> [TASK GOAL]: Count every line in the following entries that holds the word "Tous". Only the number should be given.

********

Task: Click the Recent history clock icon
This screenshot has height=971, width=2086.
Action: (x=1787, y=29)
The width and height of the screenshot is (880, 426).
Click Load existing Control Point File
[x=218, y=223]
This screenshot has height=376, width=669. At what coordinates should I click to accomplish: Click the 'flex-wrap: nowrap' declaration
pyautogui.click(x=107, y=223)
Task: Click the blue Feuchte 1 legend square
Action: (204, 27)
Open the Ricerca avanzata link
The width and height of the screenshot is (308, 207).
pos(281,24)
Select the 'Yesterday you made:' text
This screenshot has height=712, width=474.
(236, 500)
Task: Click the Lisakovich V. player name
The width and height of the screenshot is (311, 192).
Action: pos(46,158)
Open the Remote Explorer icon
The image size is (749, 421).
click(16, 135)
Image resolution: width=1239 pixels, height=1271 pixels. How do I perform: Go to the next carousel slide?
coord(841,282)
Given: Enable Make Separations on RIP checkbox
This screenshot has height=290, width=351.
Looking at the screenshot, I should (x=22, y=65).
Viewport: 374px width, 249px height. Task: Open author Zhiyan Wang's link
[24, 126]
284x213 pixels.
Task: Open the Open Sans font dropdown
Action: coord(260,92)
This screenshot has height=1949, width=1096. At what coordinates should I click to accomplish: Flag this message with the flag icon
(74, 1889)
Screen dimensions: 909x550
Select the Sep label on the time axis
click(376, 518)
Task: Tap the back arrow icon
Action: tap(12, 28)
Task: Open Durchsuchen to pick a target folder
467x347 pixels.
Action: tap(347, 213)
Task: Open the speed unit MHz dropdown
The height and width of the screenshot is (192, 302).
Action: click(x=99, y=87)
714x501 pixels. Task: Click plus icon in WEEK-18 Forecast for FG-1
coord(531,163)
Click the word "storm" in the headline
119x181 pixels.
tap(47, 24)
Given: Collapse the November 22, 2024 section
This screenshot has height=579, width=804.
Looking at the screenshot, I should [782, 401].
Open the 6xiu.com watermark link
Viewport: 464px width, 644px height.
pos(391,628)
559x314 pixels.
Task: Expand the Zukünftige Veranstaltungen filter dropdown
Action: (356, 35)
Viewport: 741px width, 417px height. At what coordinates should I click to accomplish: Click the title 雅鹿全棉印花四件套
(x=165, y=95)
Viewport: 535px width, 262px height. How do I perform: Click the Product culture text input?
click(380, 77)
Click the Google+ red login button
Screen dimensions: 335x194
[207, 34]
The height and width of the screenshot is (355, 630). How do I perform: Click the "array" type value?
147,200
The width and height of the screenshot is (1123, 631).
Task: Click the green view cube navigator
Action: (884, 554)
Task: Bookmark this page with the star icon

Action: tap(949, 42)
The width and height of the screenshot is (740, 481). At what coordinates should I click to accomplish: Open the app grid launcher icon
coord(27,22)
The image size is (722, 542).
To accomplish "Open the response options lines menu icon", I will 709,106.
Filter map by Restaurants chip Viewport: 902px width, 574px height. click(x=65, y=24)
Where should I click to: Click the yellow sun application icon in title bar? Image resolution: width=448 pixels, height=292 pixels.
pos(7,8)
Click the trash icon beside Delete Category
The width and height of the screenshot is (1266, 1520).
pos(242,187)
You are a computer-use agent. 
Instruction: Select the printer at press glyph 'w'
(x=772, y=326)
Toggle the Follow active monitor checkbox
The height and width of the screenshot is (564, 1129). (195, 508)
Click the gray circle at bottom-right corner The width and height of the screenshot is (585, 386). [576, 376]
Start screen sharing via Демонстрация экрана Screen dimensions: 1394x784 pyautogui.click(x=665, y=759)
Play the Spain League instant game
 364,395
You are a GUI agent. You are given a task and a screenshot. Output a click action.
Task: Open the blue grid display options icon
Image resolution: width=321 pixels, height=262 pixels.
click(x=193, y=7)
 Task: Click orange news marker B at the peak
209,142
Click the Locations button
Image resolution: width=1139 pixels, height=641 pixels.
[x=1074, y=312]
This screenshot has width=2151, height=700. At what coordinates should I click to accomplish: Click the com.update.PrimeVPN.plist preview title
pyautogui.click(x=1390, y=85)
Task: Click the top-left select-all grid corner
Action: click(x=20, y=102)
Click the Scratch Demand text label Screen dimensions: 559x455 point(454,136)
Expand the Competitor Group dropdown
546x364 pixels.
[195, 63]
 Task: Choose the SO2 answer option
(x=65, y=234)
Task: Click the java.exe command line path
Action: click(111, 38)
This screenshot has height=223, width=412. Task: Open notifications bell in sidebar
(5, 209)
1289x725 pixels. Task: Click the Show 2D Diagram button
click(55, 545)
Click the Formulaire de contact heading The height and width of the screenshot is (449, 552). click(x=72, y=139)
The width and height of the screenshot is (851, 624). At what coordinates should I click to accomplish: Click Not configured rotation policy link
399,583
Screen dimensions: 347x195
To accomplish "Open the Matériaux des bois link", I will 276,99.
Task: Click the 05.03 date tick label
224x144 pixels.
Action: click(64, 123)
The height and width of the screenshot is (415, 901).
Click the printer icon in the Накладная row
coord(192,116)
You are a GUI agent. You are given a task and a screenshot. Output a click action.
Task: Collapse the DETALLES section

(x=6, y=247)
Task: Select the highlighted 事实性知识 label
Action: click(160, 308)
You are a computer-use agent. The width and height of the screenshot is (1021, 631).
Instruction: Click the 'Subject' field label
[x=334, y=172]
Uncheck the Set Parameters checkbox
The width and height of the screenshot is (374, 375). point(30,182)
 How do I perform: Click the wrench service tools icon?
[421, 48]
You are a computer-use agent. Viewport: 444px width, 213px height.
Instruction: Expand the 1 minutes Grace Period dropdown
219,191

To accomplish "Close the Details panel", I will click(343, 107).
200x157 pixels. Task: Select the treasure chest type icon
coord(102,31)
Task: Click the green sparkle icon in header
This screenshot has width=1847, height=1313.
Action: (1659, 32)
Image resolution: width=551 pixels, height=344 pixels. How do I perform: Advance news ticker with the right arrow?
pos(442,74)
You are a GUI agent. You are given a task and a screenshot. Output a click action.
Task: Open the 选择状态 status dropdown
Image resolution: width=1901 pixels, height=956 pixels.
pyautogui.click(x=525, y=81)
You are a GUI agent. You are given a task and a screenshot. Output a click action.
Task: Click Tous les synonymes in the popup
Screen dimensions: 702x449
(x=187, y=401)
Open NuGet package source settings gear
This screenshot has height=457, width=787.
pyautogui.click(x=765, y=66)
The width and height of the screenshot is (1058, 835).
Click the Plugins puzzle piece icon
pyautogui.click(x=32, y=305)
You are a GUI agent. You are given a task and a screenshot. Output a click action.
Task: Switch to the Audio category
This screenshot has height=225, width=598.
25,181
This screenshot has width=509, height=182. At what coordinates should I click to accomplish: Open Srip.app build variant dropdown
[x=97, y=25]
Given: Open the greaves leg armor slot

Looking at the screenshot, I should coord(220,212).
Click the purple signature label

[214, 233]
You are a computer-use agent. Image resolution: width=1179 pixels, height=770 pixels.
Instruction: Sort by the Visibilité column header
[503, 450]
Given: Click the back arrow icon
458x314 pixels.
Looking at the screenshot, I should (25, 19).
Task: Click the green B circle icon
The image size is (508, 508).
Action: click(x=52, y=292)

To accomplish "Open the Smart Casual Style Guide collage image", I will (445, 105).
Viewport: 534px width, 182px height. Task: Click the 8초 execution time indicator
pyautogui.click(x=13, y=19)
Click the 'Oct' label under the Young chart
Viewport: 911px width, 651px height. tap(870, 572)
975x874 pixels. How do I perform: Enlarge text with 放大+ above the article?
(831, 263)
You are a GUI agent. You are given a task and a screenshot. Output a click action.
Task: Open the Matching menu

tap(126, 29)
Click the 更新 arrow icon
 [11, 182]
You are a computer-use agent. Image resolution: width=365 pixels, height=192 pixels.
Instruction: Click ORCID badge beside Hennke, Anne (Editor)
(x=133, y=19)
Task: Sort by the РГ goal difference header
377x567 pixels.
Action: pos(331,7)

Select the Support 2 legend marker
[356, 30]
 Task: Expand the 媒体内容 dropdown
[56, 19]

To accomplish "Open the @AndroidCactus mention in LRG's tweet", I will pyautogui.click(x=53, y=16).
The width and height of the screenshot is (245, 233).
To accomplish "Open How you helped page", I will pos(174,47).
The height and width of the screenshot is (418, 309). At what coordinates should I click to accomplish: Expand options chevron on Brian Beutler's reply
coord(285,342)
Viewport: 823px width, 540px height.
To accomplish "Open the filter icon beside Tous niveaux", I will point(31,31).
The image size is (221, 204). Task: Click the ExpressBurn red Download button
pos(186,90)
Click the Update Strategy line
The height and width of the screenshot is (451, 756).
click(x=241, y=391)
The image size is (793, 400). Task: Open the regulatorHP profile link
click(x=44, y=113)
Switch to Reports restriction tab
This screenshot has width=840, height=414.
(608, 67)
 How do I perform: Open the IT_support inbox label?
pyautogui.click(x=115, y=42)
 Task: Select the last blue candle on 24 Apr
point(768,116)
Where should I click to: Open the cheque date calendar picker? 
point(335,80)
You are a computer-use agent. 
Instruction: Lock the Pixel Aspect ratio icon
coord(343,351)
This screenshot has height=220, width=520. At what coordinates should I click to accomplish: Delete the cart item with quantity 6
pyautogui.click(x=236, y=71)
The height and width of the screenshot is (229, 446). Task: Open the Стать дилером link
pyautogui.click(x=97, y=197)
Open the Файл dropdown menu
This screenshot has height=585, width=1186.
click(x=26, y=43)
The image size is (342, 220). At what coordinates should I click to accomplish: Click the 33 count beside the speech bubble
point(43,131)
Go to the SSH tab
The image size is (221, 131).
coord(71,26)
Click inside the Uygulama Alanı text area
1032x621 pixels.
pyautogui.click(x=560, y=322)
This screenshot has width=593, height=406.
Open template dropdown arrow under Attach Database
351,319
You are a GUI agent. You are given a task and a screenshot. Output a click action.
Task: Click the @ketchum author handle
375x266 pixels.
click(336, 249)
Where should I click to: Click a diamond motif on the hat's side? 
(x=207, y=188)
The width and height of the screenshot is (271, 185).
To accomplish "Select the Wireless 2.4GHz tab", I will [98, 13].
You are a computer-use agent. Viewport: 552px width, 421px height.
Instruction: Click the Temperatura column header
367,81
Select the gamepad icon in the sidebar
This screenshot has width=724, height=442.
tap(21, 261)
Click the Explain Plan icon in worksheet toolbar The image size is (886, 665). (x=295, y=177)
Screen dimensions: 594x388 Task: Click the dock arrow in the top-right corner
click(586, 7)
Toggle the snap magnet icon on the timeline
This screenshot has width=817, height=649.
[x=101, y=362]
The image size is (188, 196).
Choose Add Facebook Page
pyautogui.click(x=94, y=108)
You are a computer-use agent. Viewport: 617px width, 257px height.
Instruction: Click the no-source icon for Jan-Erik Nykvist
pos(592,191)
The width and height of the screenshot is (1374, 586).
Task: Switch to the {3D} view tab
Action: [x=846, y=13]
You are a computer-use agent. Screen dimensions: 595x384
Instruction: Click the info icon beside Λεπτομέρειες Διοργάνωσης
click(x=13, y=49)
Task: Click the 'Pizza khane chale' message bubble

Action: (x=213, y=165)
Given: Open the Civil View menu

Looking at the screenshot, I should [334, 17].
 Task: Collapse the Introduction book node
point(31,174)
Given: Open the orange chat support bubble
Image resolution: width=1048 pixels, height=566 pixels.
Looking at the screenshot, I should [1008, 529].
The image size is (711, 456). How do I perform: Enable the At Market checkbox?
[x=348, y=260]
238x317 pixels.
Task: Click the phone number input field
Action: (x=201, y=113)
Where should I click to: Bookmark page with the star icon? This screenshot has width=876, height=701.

********

> [EXERCISE OUTPUT]: 2